Autos und ihre Fahrer sind für Klischees immer gut. Wer kannte früher nicht die Mercedes-Fahrer, oft mit Hut und Mantel, dauerhaft auf der linken Spur fahrend – die aus Deutschland sogar mit gehäkeltem Klorollenüberzug in der Heckablage (ist aber wirklich schon länger her). Oder die 3er-BMW-Fahrer, häufig vom Land gemäß der Erkenntnis: breite Reifen – schmal denken. Ihr natürliches Habitat ist die Landstraße, immer wieder an der hinteren Stoßstange des Vordermanns klebend. Diese wurden mittlerweile von Tesla-Fahrern abgelöst: super ökologisch und zackig unterwegs, das wanky Handy in der Hand, Augen nicht wo sie hingehören und im Stadtverkehr immer für ein Rennen zwischen den Ampeln zu haben. Ganz zu schweigen von den in Wien immer häufiger aufscheinenden SUVs aus ehemaligen Sowjet-Republiken, meist fabrikneu, vulgär adipös mit Monsterkühlern und Lenkern im besten wehrfähigen Alter, die einem gerne zeigen, wie man so nice an der Ampel auf Lock einen wegbeschleunigt.

Kurz vor Corona, also wieder nicht ganz so lange her, tauchte zum ersten Mal der Begriff „Flugscham“ auf und machte schnell die Runde. Menschen, sich des Problems des Klimawandels und dessen Gefahren durchaus bewusst, flogen heimlich einfach weiter und nicht einmal der schmerzhaft juckende Reiz eines Selfie-Posts mit der roten Austrian-Schokolade beim Landeanflug in der Hand konnte die Scham überwinden. Die umweltfreundlichere Alternative dazu heißt mittlerweile „Zugstolz“: beispielsweise mal so richtig gepflegt im Rail Jet zur ExpoReal nach München gleiten. Dabei der Gemeinde auf LinkedIn mit epischen Texten und authentischem Beweisfoto ausführlich berichten, warum das nun das einzig wahre Maß der Dinge sei und was einen letztendlich dazu bekehrt hat. Während der Fahrt dann ein Bericht auf Insta an die private Fan-Crowd über die vielen weißen Spritzer, die g‘schmackigen Leberkässemmerln und die lieben Kollegen, live aus dem Bordrestaurant.

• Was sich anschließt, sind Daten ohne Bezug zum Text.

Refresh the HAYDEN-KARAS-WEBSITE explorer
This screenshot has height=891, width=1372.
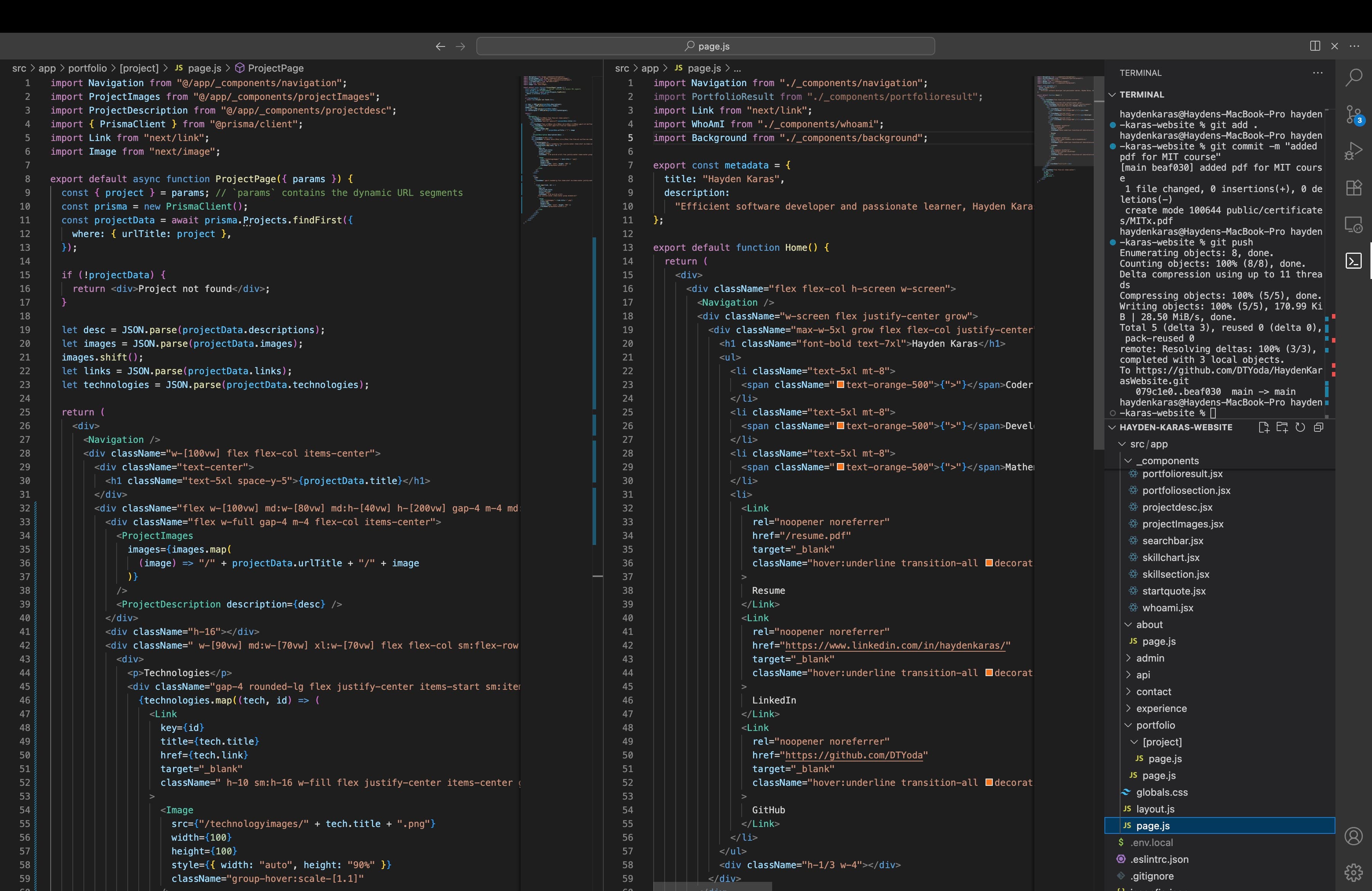click(1300, 427)
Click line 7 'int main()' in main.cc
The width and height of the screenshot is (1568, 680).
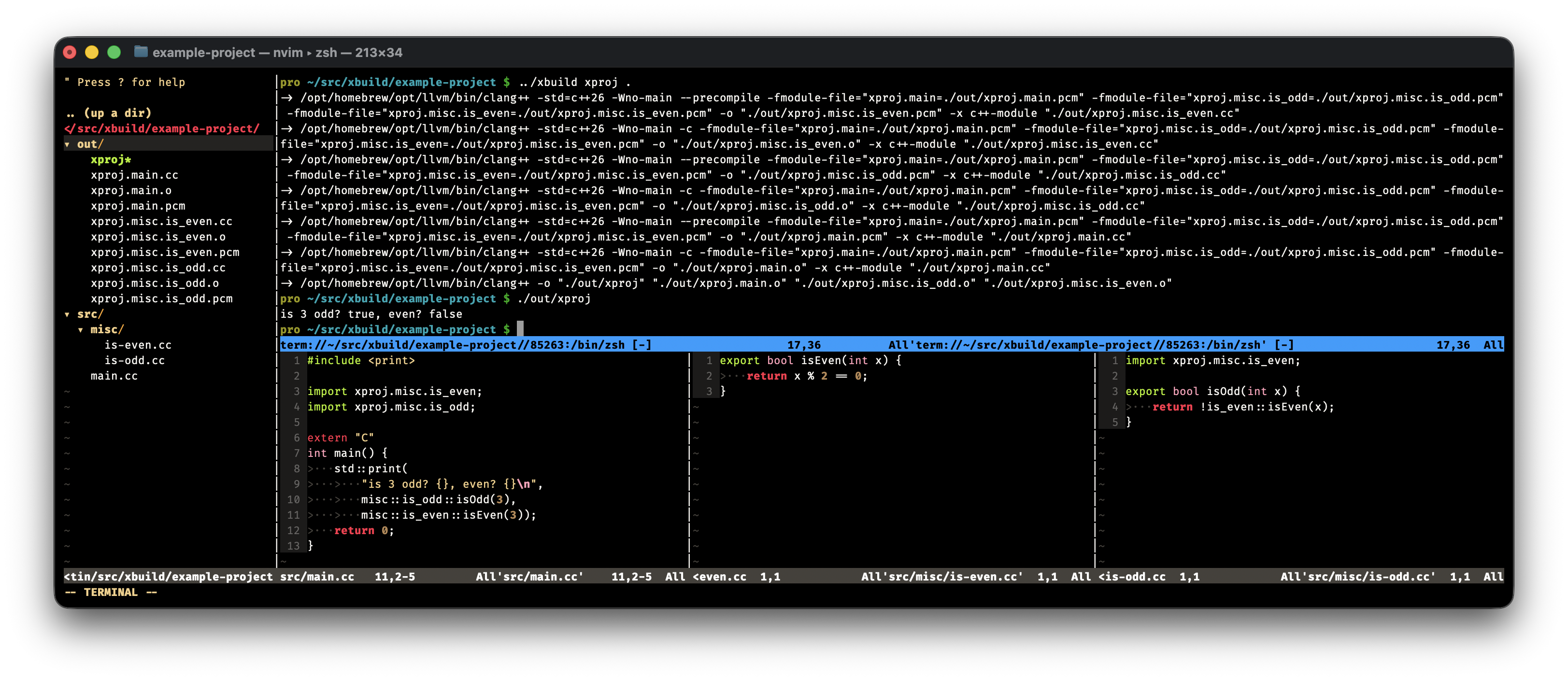click(x=347, y=453)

Auf der Immobilienmesse in München angekommen, ging es wieder hoch her. Während die deutschen Kollegen, bescheiden wie sie nun mal sind, schon länger kleinere Brötchen backen, deuteten die hiesigen Marktteilnehmer ab dem zweiten weißen Spritzer, so gegen späten Mittag, geheimnisvoll an, wie leiwand groß ihre Semmeln schon in den nächsten Wochen werden können würden. Ein paar Spritzer später hätte ein aufmerksamer Zuhörer schon den Eindruck haben können, dass die eine oder andere zu verwendende Zutat für die Supersemmel noch nicht ganz gefunden sei, und, geschweige denn, wenn überhaupt, verfügbar sein würde. Wiederum noch ein paar mehr Spritzer später konnte man heraushören, dass der Backofen – auch beim besten Willen – immer noch nicht so richtig heiß genug werden will.

Zurück in Wien wird es im Oktober endlich wieder Herbst: Schon die ersten Lebkuchen wurden beim Hofer gesichtet, die Laubbläser kehren aus dem Süden nach Ostösterreich zurück und Forscher haben herausgefunden, dass Menschen, die freitags früher mit der Arbeit aufhören, mehr vom Wochenende haben. O tempora, o mores!